Dupilumab Associated with Reduced Oral Corticosteroids in Severe Asthma, Regardless of Baseline OCS Dose

In patients with severe asthma dependent on OCS, dupilumab reduced OCS dose and improved the odds of no longer requiring OCS, suggests research presented at CHEST 2021.

Dupilumab may reduce exacerbations and improve lung function while reducing oral corticosteroid (OCS) use in patients with OCS-dependent severe asthma regardless of baseline OCS dose, according to new research.

The findings were presented at the annual meeting of the American College of Chest Physicians (CHEST 2021), held in Orlando, Florida, and virtually between October 17-20, 2021.

The study was a post hoc analysis of the phase 3 VENTURE clinical trial, which showed that compared with placebo, dupilumab 300 mg given every 2 weeks reduced OCS maintenance dose and severe asthma exacerbation rate and improved pre-bronchodilator (BD) forced expiratory volume in 1 second (FEV1) independent of baseline eosinophils in patients aged ≥12 years with OCS-dependent severe asthma.

Authors of the post hoc analysis, led by Mario Castro, MD, from the University of Kansas School of Medicine, evaluated clinical outcomes in patients grouped by baseline optimized OCS, analyzing the following endpoints:

  1. OCS dose
  2. Proportion of patients no longer requiring OCS at week 24
  3. Adjusted annualized severe exacerbation rate
  4. Least squares (LS) mean change from baseline in pre- and post-BD FEV1 at week 24

Among patients who received an OCS dose of <10 mg per day at baseline, those in the dupilumab (n=46) and placebo (n=36) arms received a mean baseline OCS dose of 6.1 mg/day and 6.2 mg/day, respectively. Participants with a baseline OCS dose of ≥10 mg/day received mean OCS dosesof 14.5 mg/day in the dupilumab (n=57) group and 14.6 mg/day in the placebo (n=71) group at baseline.

OCS reduction

Investigators found that compared with placebo, treatment with dupilumab was associated with a decrease in the daily OCS dose from baseline to week 24 in participants that received OCS doseof <10 mg/day (LS mean difference, 2.1 mg; 95% confidence interval [CI], 0.8–3.3; P<.01) and in those receiving ≥10 mg/day (LS mean difference, 3.3 mg; 95% CI, 1.0–5.5; P<.01), according to the study abstract.

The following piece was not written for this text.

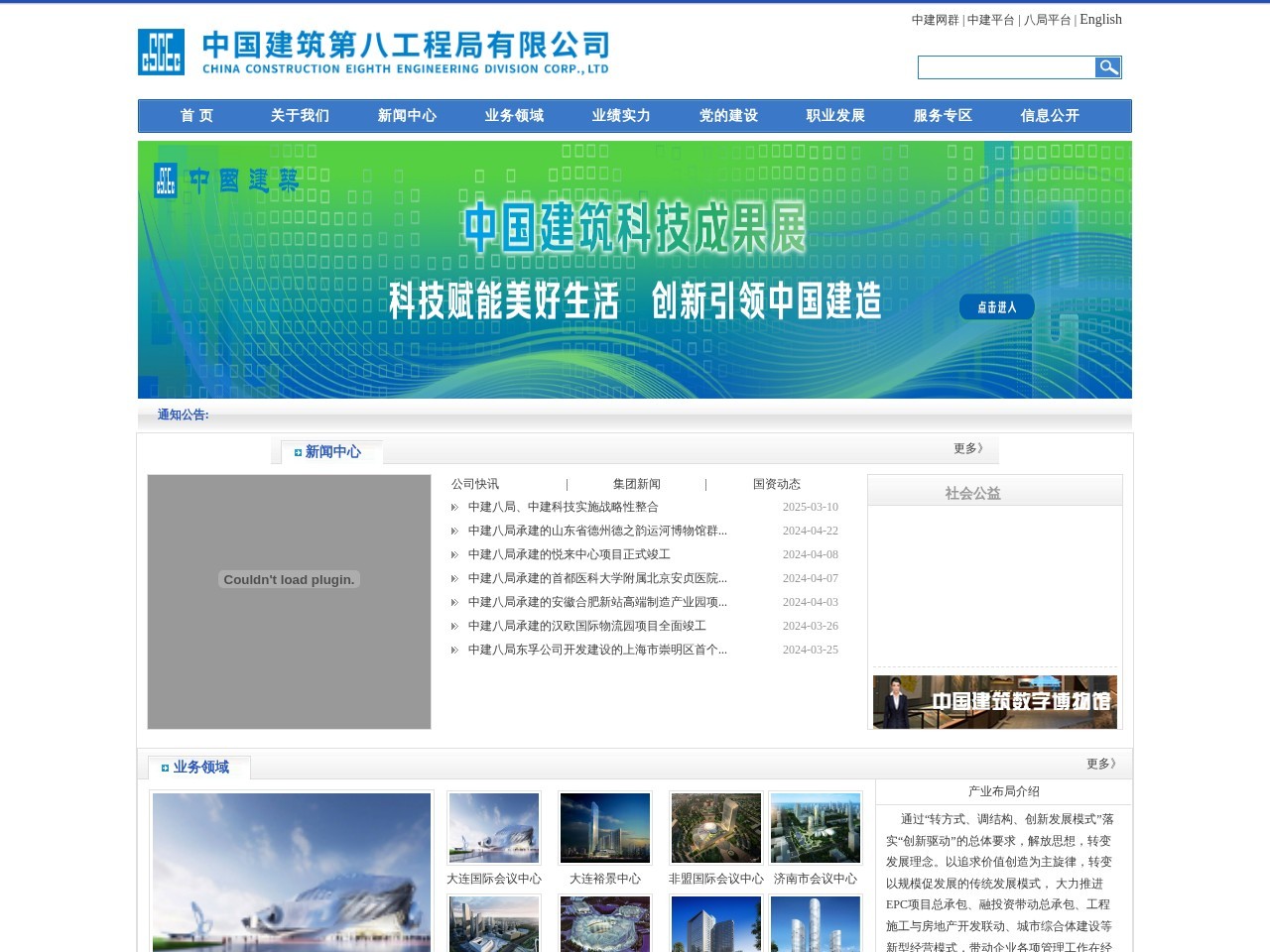Click the arrow icon before the 汉欧国际物流园 news item

pos(454,626)
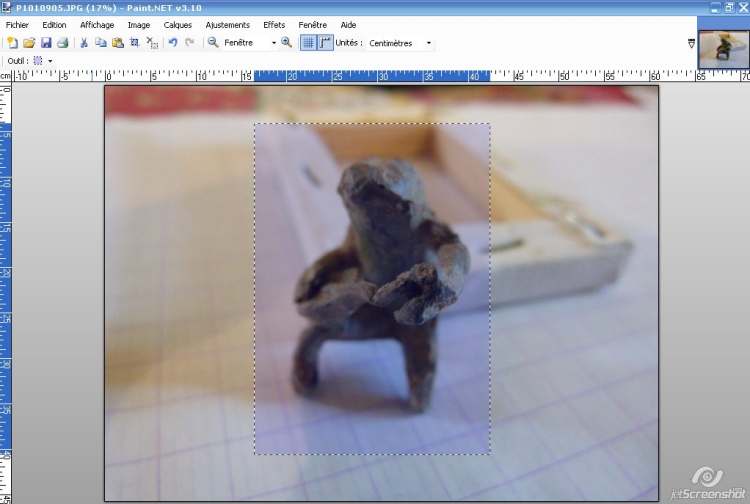Toggle the pixel grid display button

[309, 43]
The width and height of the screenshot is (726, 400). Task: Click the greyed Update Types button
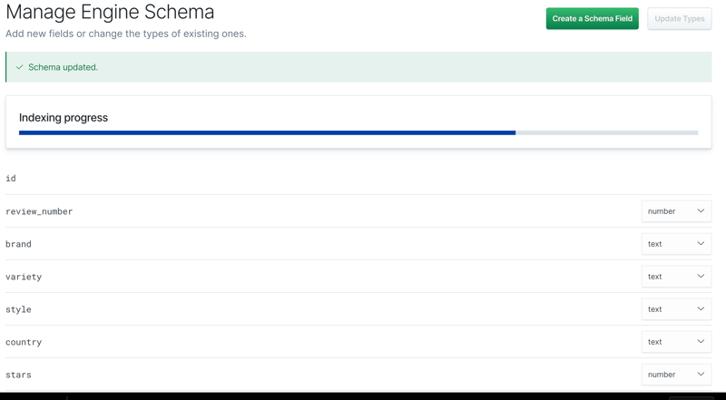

In participants with a baseline OCS dose <10 mg/day, 72% of dupilumab-treated patients no longer required OCS at week 24, compared with 42% of placebo-treated patients (odds ratio [OR], 3.8; 95% CI, 1.4-10; P<.01). Similarly, a higher proportion of dupilumab-treated patients with a baseline OCS dose of ≥10 mg/day stopped OCS at week 24 compared with placebo (37% vs 23%; OR, 2.3; 95% CI, 1.0-5.4; P<.05). Researchers noted that not all patients with a baseline daily OCS dose of ≥10 mg were eligible for down-titration to 0 mg/day per the study’s protocol.

Exacerbation rate down, lung function up

Dupilumab significantly reduced the annualized rate of severe asthma exacerbations by 71% among patients with a baseline daily OCS dose of <10 mg (P<.01) and 48% in those with a baseline daily OCS dose of ≥10 mg (P<.05), according to the abstract.

At week 24, treatment dupilumab compared to placebo was associated with improved pre-BD FEV1 in patients with a daily baseline OCS dose ≥10 mg compared with placebo (LS mean difference, 0.26 L; 95% CI, 0.09-0.43; P<.01). Researchers also found dupilumab-associated improvements in pre-BD FEV1 among patients with a baseline daily OCS dose of <10 mg (LS mean difference, 0.2 L; -0.04 to -0.33; P>.05).

Compared with placebo, dupilumab was associated with significant improvements in post-BD FEV1 at week 24 in patients with baseline OCS <10 mg/day (LS mean difference, 0.20 L; 95% CI, 0.05–0.35; P<.05) and ≥10 mg/day (LS mean difference, 0.18 L; 95% CI, 0.02–0.34; P<.05).

“Dupilumab significantly reduced OCS dose, improved the odds of no longer requiring OCS, and improved clinical outcomes regardless of BL OCS dose in pts [patients] with OCS-dependent severe asthma,” concluded authors.


Reference: Ribas CD, Maspero J, Castro M, et al. Dupilumab reduced oral corticosteroid use and improved clinical outcomes regardless of baseline OCS dose in patients with uncontrolled, severe asthma in the Liberty Asthma VENTURE study. CHEST. 2021:160;A1893-1897.